Your answer must be the exact lines from the one holding "Task: Play the radio stream in top bar" through the end of the entries, with no pictures.

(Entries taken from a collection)
□ □ □

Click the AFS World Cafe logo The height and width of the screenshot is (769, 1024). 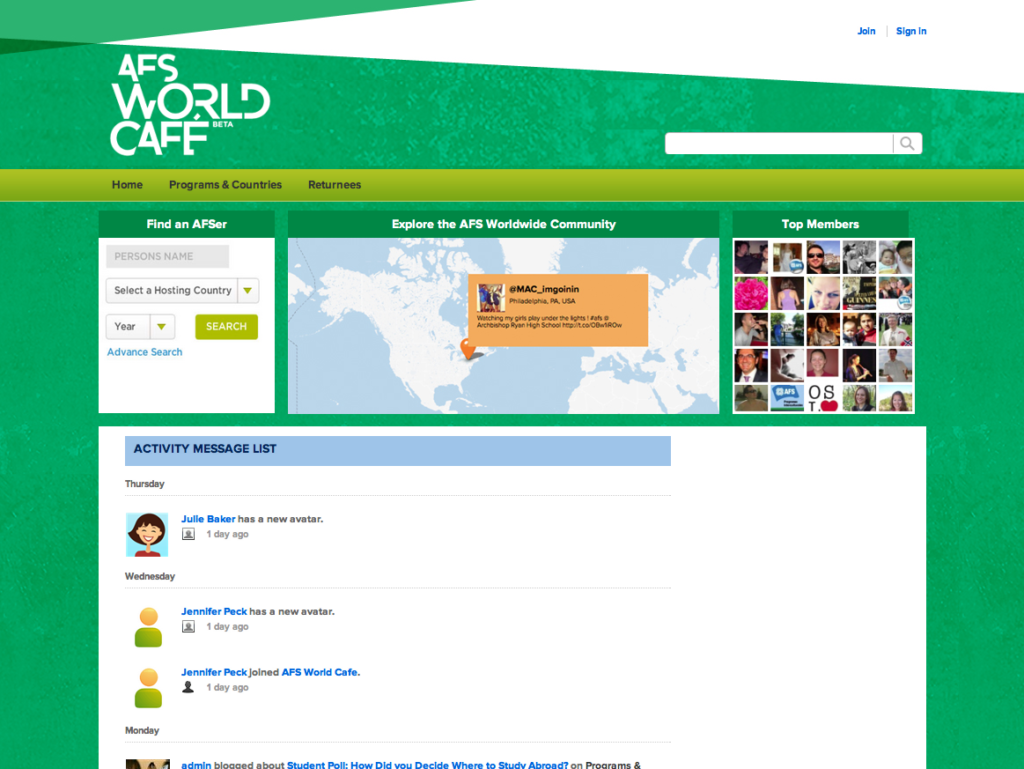coord(189,105)
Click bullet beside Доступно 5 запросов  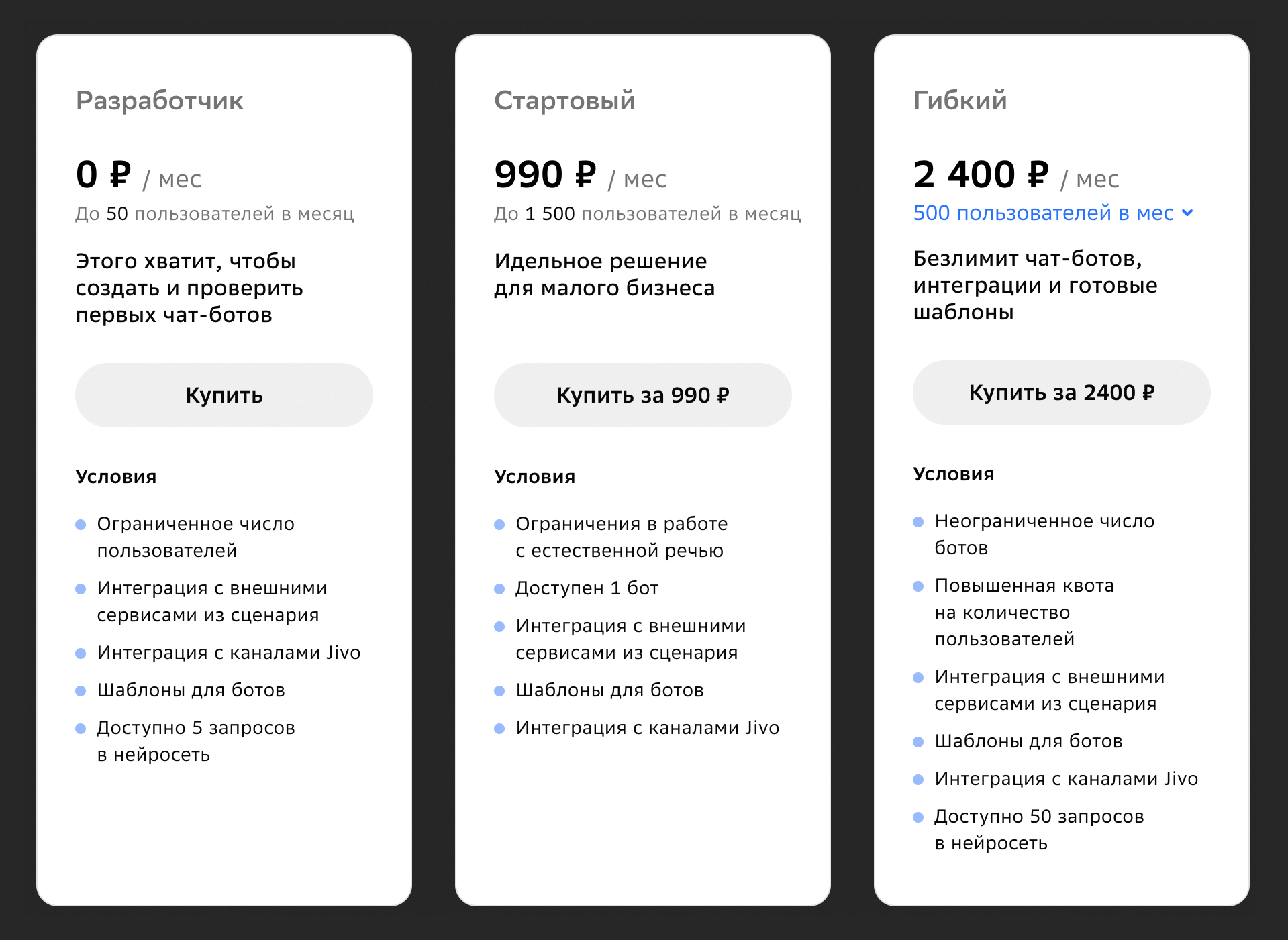[81, 729]
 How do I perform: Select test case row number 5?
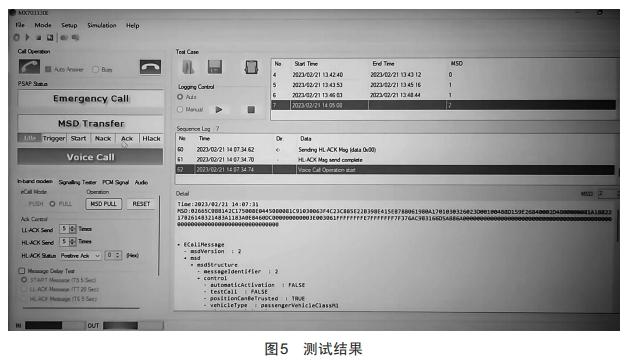443,85
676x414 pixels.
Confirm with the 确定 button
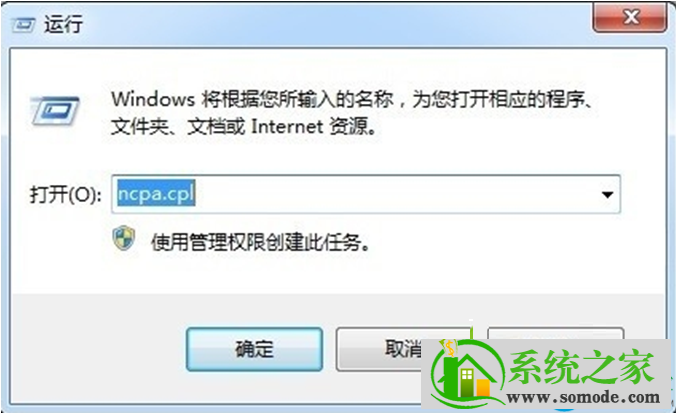click(254, 349)
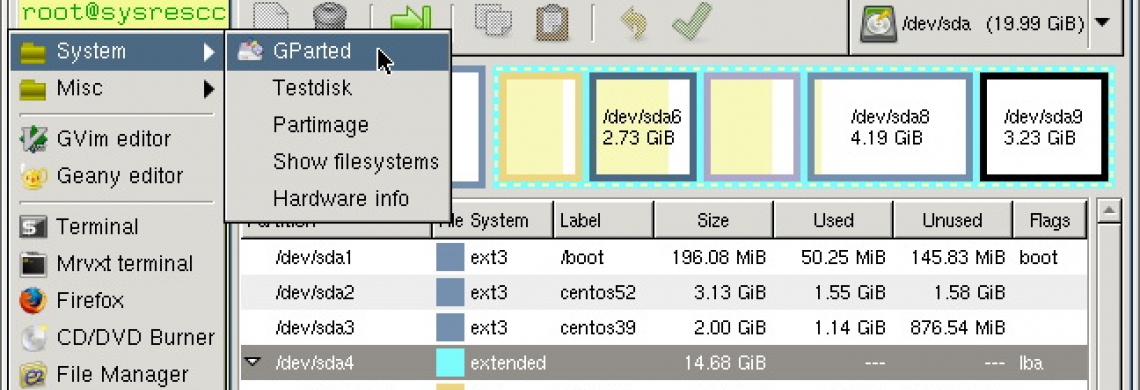Click the Resize/Move green arrow icon
The image size is (1140, 390).
[411, 20]
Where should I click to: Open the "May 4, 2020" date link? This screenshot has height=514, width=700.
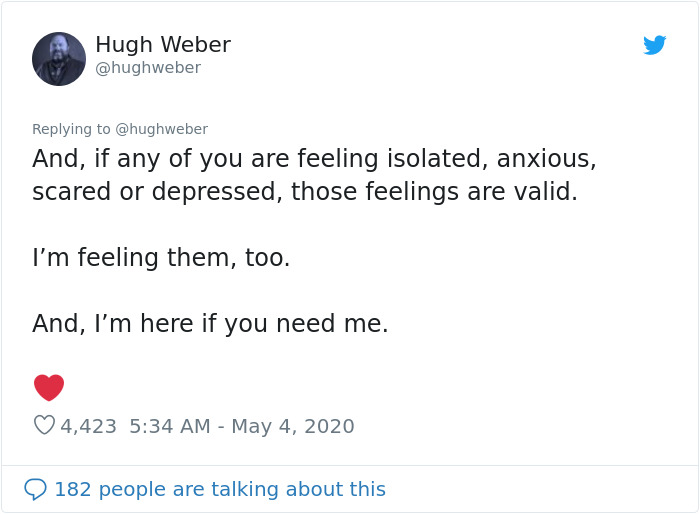pos(293,426)
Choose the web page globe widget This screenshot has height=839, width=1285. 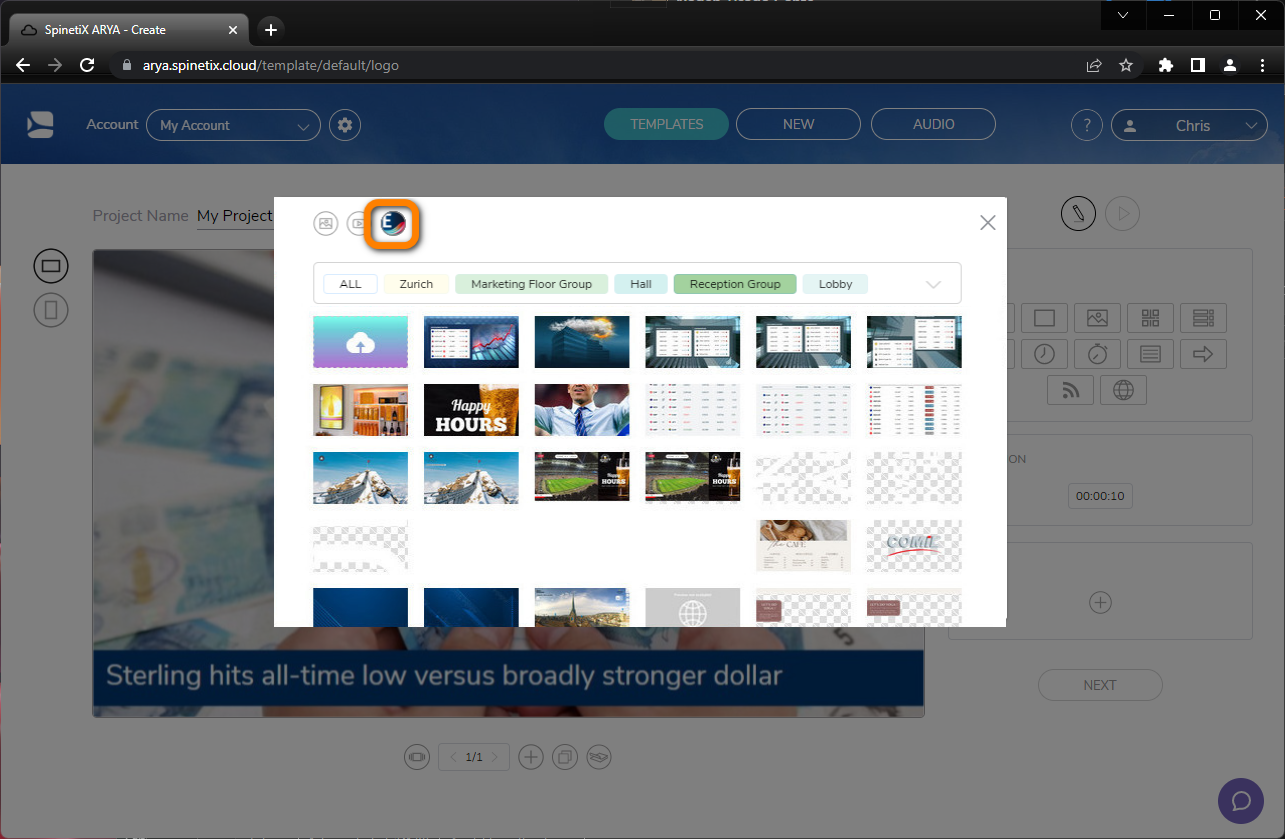[1123, 390]
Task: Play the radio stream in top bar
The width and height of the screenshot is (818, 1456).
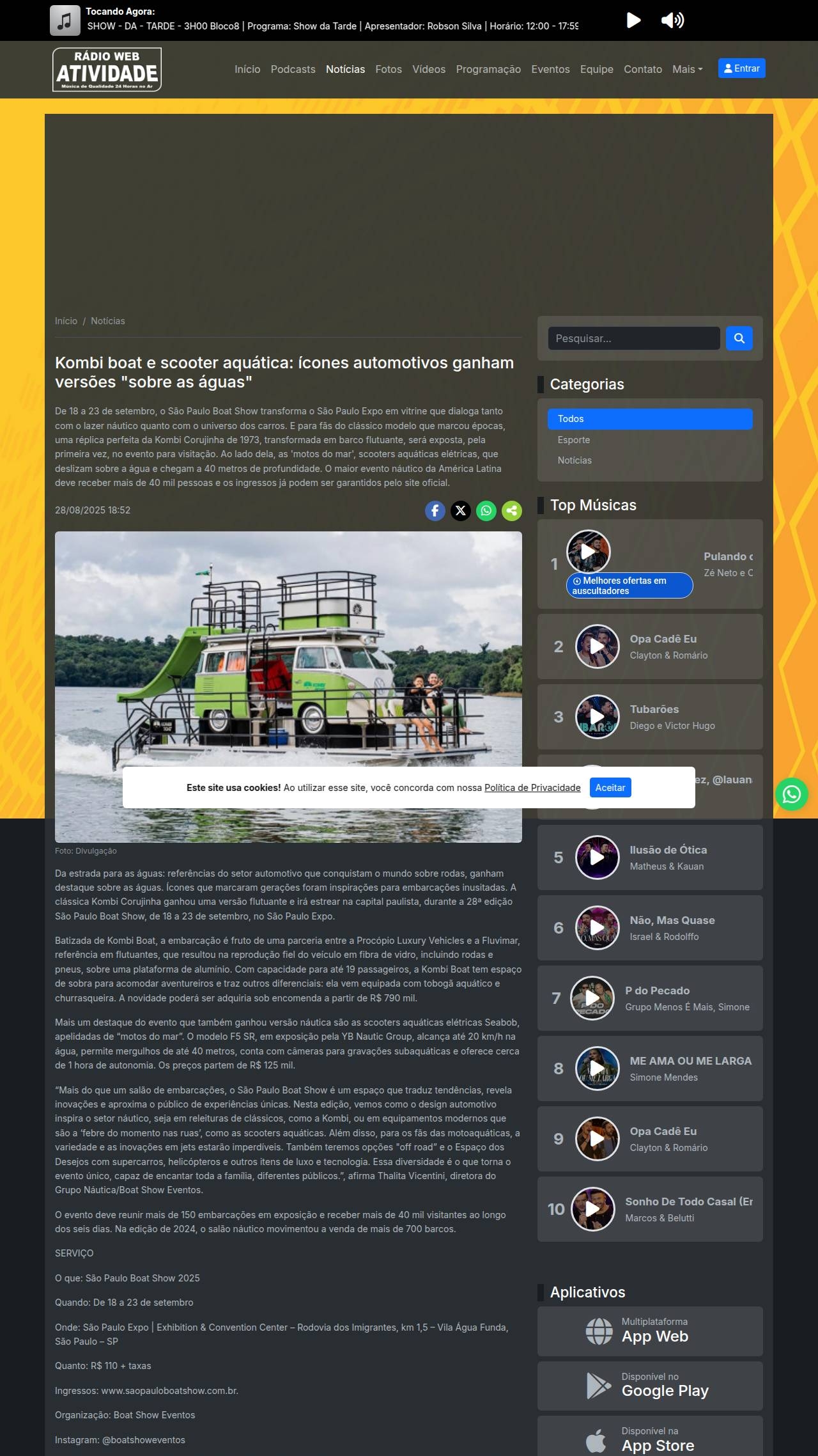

□ □ □

ANSWER -
Task: Play the radio stream in top bar
The width and height of the screenshot is (818, 1456).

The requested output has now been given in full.